◆ **A run of records**
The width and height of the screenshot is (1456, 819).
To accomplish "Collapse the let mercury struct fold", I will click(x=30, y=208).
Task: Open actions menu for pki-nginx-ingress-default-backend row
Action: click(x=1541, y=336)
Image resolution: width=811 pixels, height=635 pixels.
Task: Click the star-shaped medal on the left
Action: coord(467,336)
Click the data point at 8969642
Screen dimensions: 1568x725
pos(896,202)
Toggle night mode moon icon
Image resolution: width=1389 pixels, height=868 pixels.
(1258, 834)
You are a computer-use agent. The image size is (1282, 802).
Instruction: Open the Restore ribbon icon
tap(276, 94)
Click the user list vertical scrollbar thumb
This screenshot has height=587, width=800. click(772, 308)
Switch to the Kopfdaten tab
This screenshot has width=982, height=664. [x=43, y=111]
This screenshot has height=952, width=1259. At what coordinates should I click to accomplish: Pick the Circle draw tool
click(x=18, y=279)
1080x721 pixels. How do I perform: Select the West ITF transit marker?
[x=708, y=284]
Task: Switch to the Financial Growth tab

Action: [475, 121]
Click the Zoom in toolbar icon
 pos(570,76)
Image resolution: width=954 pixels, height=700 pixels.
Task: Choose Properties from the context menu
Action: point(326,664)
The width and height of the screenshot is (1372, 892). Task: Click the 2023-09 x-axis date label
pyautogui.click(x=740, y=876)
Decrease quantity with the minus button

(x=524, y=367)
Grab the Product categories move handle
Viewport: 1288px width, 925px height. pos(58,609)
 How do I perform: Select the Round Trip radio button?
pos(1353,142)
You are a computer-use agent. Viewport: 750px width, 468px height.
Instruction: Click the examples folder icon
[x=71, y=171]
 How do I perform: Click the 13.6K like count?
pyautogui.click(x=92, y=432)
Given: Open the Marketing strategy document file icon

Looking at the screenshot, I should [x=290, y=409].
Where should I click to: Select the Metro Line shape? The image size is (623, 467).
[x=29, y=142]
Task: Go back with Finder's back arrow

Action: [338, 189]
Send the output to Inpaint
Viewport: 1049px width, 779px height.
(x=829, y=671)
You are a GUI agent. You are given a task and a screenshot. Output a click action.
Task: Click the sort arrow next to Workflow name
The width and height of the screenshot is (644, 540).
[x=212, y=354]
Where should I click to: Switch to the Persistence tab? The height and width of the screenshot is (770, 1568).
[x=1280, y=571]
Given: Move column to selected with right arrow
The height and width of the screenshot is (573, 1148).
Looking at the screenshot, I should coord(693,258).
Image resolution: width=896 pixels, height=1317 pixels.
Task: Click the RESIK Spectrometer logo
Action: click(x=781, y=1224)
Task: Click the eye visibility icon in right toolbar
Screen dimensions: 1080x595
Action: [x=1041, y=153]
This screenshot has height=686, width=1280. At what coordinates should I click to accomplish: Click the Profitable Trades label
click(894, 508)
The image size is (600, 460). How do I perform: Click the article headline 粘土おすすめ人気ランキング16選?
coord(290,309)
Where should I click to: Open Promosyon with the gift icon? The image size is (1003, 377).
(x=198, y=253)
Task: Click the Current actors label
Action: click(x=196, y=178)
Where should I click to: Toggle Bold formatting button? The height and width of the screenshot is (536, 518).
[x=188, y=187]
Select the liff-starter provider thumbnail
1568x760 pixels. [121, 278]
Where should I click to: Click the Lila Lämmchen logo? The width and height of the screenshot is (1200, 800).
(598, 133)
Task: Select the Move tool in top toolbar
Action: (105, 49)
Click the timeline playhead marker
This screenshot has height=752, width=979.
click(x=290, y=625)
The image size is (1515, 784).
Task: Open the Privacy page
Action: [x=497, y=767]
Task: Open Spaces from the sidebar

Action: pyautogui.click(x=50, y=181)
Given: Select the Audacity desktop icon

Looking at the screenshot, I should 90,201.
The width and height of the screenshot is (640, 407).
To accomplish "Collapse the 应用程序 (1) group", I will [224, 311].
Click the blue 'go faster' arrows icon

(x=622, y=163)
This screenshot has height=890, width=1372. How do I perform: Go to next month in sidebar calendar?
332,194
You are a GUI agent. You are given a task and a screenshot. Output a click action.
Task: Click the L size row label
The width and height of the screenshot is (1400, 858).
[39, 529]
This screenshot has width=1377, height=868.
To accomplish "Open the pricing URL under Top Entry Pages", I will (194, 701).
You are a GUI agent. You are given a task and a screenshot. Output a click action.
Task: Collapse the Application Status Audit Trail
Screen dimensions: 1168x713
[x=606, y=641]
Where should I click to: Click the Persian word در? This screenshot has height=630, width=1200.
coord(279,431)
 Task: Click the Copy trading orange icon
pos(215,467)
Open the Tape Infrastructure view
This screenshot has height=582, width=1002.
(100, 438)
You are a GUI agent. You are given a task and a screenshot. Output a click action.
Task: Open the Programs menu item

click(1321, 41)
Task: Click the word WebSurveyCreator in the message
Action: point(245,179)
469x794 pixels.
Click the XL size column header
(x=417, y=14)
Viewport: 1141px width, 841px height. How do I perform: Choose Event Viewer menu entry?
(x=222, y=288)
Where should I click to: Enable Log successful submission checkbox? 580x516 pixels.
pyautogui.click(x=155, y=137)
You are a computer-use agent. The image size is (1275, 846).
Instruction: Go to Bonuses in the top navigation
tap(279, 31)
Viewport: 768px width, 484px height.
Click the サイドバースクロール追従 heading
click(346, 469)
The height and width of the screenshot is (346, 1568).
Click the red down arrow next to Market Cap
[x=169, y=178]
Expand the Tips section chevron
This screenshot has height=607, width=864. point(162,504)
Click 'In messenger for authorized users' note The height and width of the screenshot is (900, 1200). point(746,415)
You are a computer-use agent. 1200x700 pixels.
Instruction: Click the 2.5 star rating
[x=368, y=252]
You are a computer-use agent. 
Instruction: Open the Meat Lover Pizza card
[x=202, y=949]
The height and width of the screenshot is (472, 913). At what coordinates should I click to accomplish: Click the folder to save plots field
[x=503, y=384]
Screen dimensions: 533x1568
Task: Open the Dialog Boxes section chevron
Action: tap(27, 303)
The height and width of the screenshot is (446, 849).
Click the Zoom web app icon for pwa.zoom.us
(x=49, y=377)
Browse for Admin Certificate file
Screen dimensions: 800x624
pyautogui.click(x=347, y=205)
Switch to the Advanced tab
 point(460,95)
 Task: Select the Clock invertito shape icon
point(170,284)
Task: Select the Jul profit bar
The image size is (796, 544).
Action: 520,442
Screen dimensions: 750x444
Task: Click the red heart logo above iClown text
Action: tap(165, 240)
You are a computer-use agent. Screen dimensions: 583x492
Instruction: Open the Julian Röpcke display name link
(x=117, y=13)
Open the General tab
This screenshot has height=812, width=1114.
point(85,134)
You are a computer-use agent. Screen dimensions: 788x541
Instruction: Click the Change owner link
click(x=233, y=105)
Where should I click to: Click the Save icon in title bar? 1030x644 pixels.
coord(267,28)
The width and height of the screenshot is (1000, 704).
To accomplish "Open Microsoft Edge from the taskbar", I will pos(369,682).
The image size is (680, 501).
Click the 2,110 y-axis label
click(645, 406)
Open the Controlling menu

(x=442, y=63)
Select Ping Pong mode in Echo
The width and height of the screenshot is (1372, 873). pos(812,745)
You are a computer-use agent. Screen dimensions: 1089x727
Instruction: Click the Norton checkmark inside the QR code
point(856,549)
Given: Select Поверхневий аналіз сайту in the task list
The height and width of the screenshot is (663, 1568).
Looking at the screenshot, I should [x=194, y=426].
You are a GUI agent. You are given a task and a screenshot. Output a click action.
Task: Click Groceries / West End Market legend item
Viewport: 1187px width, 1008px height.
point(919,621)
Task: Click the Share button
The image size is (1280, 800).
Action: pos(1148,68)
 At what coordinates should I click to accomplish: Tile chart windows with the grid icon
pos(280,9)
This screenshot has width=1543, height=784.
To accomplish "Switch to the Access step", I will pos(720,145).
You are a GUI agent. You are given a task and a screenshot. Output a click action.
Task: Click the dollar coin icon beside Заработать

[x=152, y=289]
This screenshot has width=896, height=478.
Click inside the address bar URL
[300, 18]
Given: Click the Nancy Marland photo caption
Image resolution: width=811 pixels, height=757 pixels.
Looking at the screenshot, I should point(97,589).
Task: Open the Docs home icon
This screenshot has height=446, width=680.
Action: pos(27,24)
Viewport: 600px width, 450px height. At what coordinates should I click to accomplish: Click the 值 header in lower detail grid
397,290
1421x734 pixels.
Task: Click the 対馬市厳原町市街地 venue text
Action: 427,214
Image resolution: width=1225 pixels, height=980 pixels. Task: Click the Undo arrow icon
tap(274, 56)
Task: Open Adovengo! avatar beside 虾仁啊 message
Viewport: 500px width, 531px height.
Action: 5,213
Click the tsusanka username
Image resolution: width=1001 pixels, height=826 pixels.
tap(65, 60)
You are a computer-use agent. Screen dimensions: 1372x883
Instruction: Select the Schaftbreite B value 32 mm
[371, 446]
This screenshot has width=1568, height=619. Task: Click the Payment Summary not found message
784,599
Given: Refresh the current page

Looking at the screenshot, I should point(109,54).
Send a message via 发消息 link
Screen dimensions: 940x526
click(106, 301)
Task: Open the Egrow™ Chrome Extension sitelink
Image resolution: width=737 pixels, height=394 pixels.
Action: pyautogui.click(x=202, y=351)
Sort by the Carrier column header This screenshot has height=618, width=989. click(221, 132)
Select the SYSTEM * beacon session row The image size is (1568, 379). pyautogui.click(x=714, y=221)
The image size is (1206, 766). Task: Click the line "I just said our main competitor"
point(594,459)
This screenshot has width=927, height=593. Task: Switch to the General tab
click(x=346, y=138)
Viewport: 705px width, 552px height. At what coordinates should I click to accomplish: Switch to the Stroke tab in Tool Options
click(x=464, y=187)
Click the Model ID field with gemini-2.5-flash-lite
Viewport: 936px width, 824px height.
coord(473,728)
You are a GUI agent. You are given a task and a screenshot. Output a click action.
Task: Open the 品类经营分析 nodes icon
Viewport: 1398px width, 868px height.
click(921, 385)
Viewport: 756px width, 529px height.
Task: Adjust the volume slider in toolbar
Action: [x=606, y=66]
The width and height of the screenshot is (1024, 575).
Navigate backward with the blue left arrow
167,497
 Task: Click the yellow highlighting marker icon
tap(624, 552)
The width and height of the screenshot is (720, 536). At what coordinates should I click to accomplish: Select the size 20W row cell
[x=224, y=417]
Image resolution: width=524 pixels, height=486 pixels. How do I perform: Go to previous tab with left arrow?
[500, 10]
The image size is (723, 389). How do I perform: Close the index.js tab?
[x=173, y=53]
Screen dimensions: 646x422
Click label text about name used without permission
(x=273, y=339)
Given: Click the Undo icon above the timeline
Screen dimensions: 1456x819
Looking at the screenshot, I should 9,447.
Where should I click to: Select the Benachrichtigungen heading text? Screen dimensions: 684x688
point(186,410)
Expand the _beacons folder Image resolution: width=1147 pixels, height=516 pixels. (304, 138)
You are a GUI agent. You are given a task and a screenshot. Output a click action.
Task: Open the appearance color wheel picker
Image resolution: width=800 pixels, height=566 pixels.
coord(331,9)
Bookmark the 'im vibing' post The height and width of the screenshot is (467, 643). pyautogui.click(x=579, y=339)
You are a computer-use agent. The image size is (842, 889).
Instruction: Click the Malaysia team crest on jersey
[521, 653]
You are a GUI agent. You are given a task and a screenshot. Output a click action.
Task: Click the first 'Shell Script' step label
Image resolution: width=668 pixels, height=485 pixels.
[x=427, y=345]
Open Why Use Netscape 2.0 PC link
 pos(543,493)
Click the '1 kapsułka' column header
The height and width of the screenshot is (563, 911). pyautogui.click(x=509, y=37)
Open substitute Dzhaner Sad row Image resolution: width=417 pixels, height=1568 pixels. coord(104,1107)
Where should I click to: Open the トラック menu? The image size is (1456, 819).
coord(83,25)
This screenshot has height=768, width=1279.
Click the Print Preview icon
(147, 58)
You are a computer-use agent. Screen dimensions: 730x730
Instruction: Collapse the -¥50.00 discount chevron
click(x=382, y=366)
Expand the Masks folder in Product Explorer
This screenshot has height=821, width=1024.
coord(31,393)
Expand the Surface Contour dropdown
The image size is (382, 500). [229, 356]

◆ **Task prompt**
Lay out the stretch of entries from the line containing "This screenshot has height=952, width=1259." through the line containing "(x=829, y=671)" as a Markdown table with the columns "No." and "Text", one row per line and blank lines omitted.

◆ **Complete output**
| No. | Text |
|---|---|
| 1 | This screenshot has height=952, width=1259. At what coordinates should I click to accomplish: Pick the Circle draw tool |
| 2 | click(x=18, y=279) |
| 3 | 1080x721 pixels. How do I perform: Select the West ITF transit marker? |
| 4 | [x=708, y=284] |
| 5 | Task: Switch to the Financial Growth tab |
| 6 | Action: [475, 121] |
| 7 | Click the Zoom in toolbar icon |
| 8 |  pos(570,76) |
| 9 | Image resolution: width=954 pixels, height=700 pixels. |
| 10 | Task: Choose Properties from the context menu |
| 11 | Action: point(326,664) |
| 12 | The width and height of the screenshot is (1372, 892). Task: Click the 2023-09 x-axis date label |
| 13 | pyautogui.click(x=740, y=876) |
| 14 | Decrease quantity with the minus button |
| 15 | (x=524, y=367) |
| 16 | Grab the Product categories move handle |
| 17 | Viewport: 1288px width, 925px height. pos(58,609) |
| 18 |  How do I perform: Select the Round Trip radio button? |
| 19 | pos(1353,142) |
| 20 | You are a computer-use agent. Viewport: 750px width, 468px height. |
| 21 | Instruction: Click the examples folder icon |
| 22 | [x=71, y=171] |
| 23 |  How do I perform: Click the 13.6K like count? |
| 24 | pyautogui.click(x=92, y=432) |
| 25 | Given: Open the Marketing strategy document file icon |
| 26 | Looking at the screenshot, I should [x=290, y=409]. |
| 27 | Where should I click to: Select the Metro Line shape? The image size is (623, 467). |
| 28 | [x=29, y=142] |
| 29 | Task: Go back with Finder's back arrow |
| 30 | Action: [338, 189] |
| 31 | Send the output to Inpaint |
| 32 | Viewport: 1049px width, 779px height. |
| 33 | (x=829, y=671) |